Googles Data Liberation FrontGoogle today unveiled the Data Liberation Front, a team of engineers in Chicago dedicated to ensuring that Google build “liberated products”—ones that have “built in features that make it easy (and free) to remove your data from the product in the event that you’d like to take it elsewhere.” We’ve spent a lot of time here warning about the dangers of Googlephobia, but now that Google has brazenly appropriated the TLF’s unique mock-Communist iconography, we’re starting to think that Jeff Chester and Scott Cleland may be right: Maybe Google really is trying to take over the world!

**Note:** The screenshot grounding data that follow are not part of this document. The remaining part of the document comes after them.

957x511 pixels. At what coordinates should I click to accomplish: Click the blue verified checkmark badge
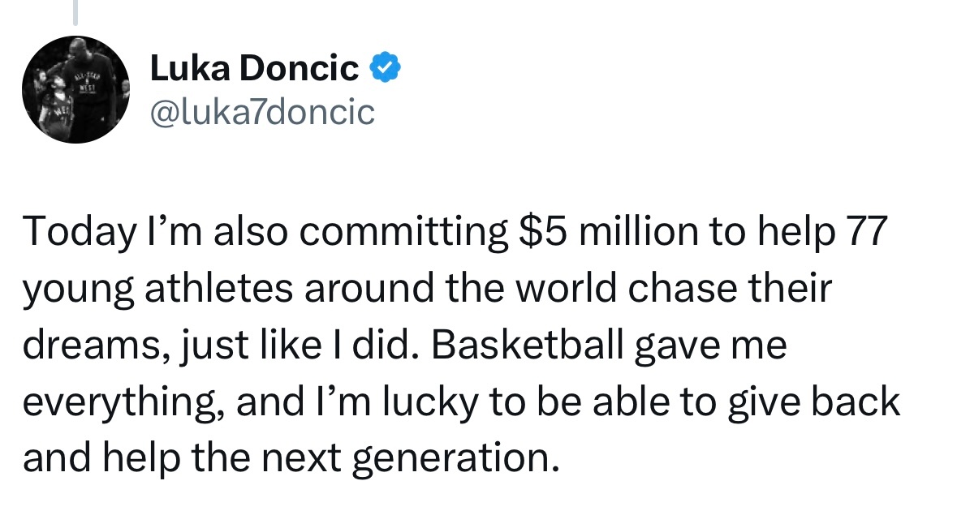tap(386, 67)
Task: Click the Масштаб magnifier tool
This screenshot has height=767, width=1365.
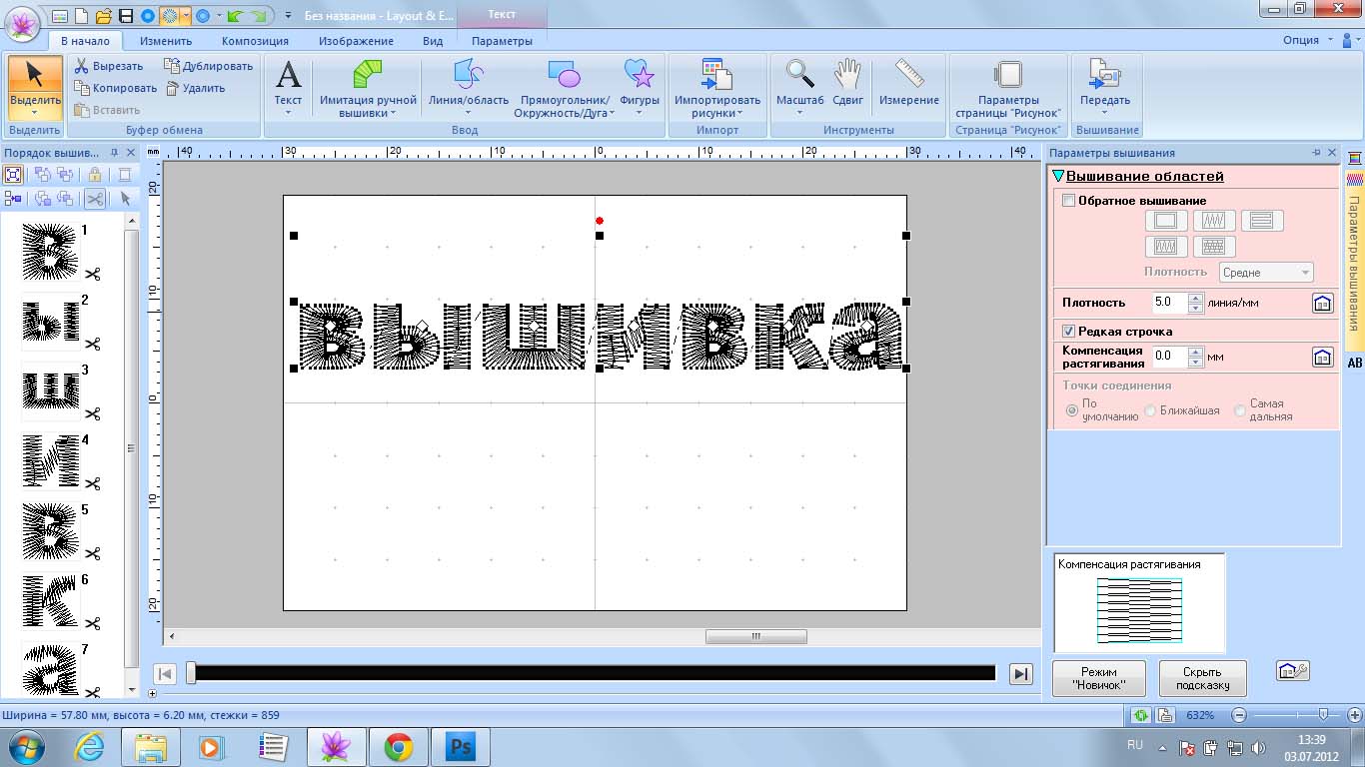Action: 799,76
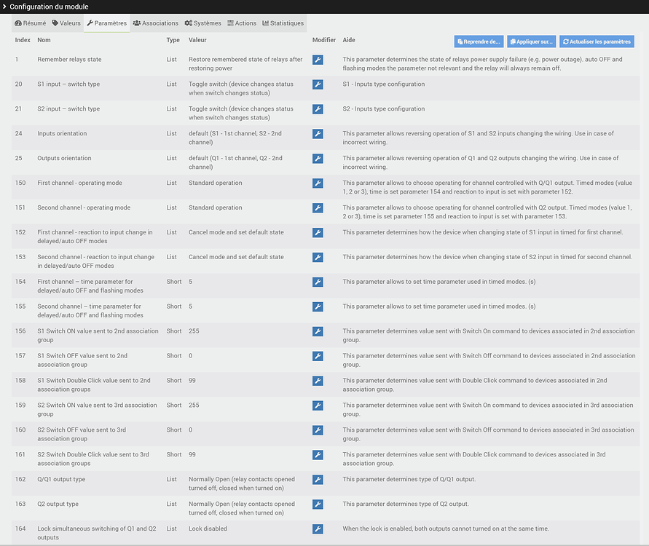Show the Statistiques tab

pyautogui.click(x=283, y=23)
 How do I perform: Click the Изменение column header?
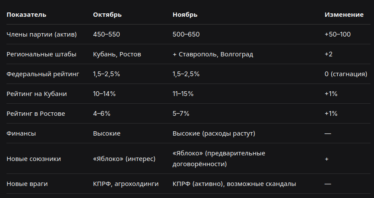344,15
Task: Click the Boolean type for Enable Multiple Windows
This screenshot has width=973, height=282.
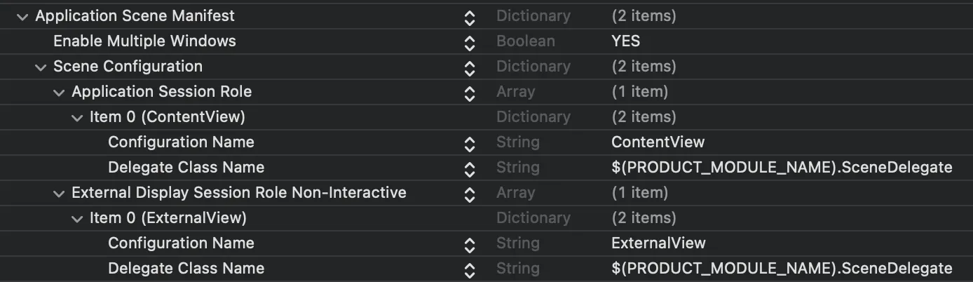Action: (525, 41)
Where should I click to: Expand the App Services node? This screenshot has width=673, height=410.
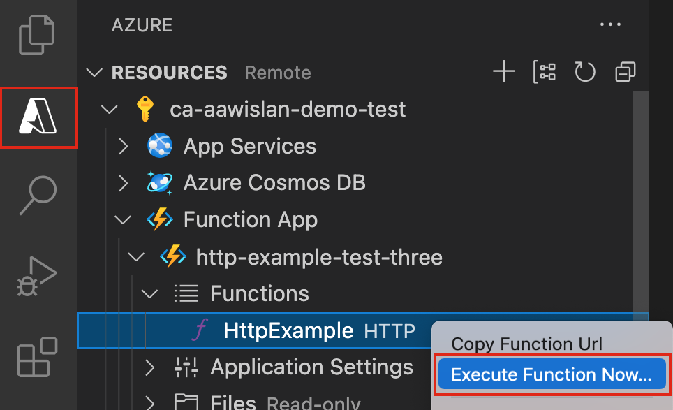[124, 147]
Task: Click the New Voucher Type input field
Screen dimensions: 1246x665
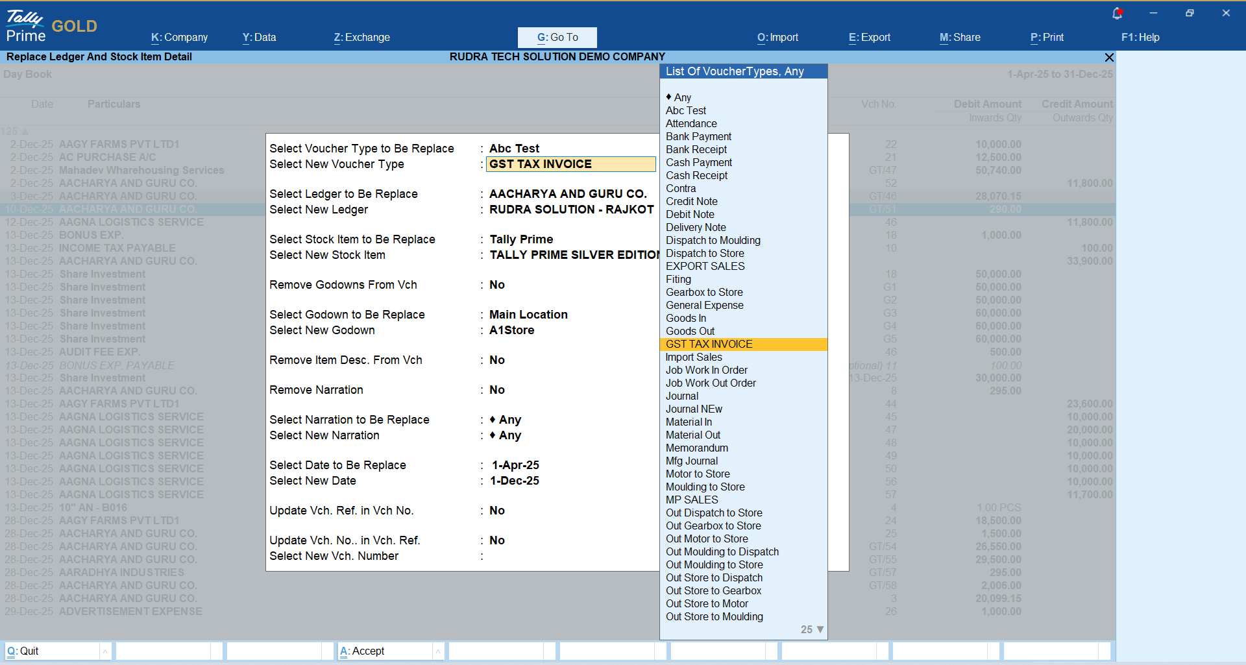Action: tap(570, 164)
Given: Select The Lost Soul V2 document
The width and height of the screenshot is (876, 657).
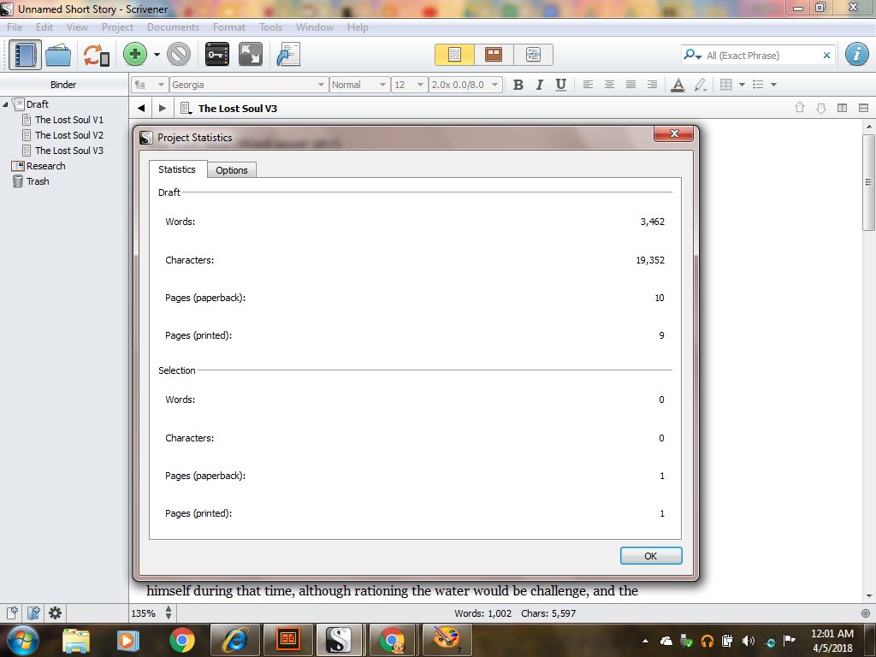Looking at the screenshot, I should click(68, 135).
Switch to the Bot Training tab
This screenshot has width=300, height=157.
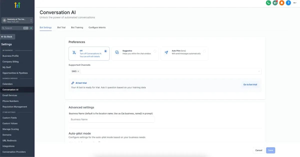77,28
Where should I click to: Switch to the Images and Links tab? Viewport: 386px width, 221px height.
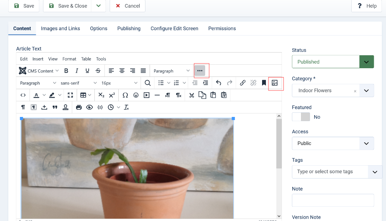pos(60,29)
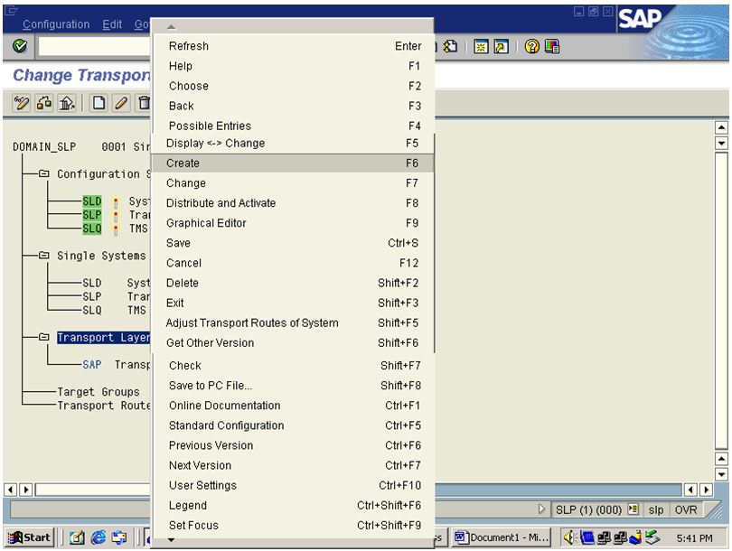Click the Create blank-page toolbar icon
The width and height of the screenshot is (732, 551).
(100, 102)
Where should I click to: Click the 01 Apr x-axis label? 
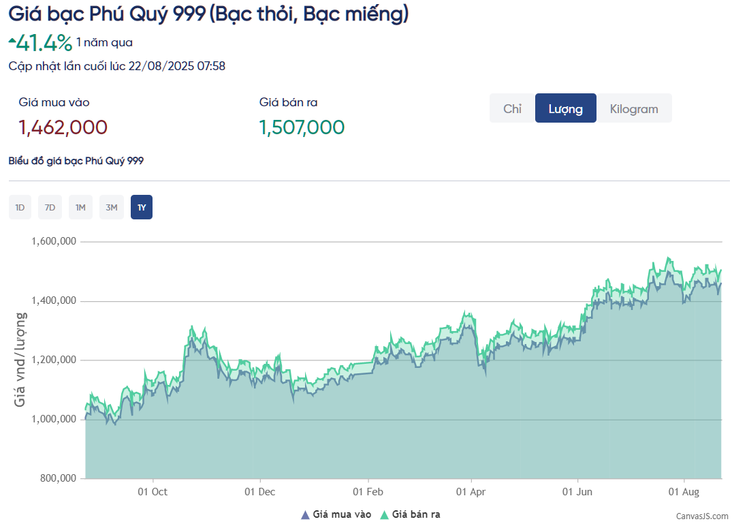(471, 491)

So we regret to announce our filing of a lawsuit in the Twelfth Circuit Court of Appeals to challenge Google’s infringement of our mark. We demand 50% of the $0.00 Google earns every time they “allow” users to port their application data out of Google to a competitor’s services! We will, of course, dedicate these royalties to the important project of educating and empowering users about how they can determine their own destiny online.

But seriously… We heartily agree with our Data Liberation Front comrades that users should be fully empowered to switch from one service to another online. This kind of competition is clearly the best protection for consumers in the Digital Age. Making switching easy should assuage not just antitrust concerns, but also concerns about how much privacy or security each web service offers to its users, no matter how big its market share: If you don’t like what a service offers, just take your data and leave! Who needs the government micro-managing the Internet when users have that kind of control?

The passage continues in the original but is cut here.